Jack Wyllie : Eternal Spring
Pour la première fois de sa (déjà longue) carrière, Jack Wyllie apparaît sous son propre nom. Car oui, ce saxophoniste anglais est loin d’être un inconnu ! Mieux, en tant que co-fondateur du Portico Quartet (devenu aujourd’hui un duo…), on considère qu’il est l’un des parrains du nouveau jazz britannique qui a révélé les Shabaka Hutchings et tout ce qui s’en suit. Ces dernières années, afin d’occuper le temps en attendant l’éventuelle suite des aventures du Portico, Jack Wyllie a enregistré deux albums sous l’alias Paradise Cinema où il s’occupe un peu de tout (instruments, mixages…). On se souvient à ce propos d’un concert intimiste qu’il avait donné au Leuven Jazz il y a deux ans.

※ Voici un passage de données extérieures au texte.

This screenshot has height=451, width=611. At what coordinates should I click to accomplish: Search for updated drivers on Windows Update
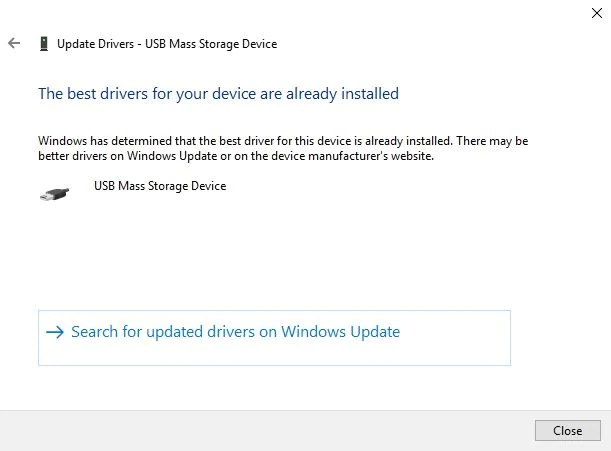[235, 332]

Les différences entre le projet Paradise Cinema et celui-ci sont manifestes. Certes, la notion « cinématique » est toujours d’application. Evidente, même. Le titre de l’album l’évoque : ici, on voyage en zones paisibles. Pas de vagues ni de retournements de situation brutaux. Jack Wyllie a choisi la quiétude, qu’il applique méthodiquement aux neuf compositions alignées, et dont une seule ne provient pas de sa propre plume (« Yesterday Today » en clôture, co-écrite avec la nouvelle tête de proue du label Gondwana, Hania Rani). « Eternal Spring » coche les cases du néo-classique, de l’ambient et du nouveau jazz ; l’album évoque pêlemêle le « Arbour Zena » de Keith Jarrett, les travaux d’Harold Budd, de Sakamoto, et même Steve Reich (« Green Lights »). Autant de références que Wyllie assume sans écueils, bien aidé précisons-le par ses (ex-) amis du Portico (Milo Fitzpatrick et Duncan Bellamy), une jolie section de cordes et de rares voix (notamment celle de la mezzo-soprano Lotte Betts-Dean sur la plage titulaire). Vous l’aurez compris, « Eternal Spring » s’inscrit parfaitement dans la philosophie « no-stress » du label Gondwana.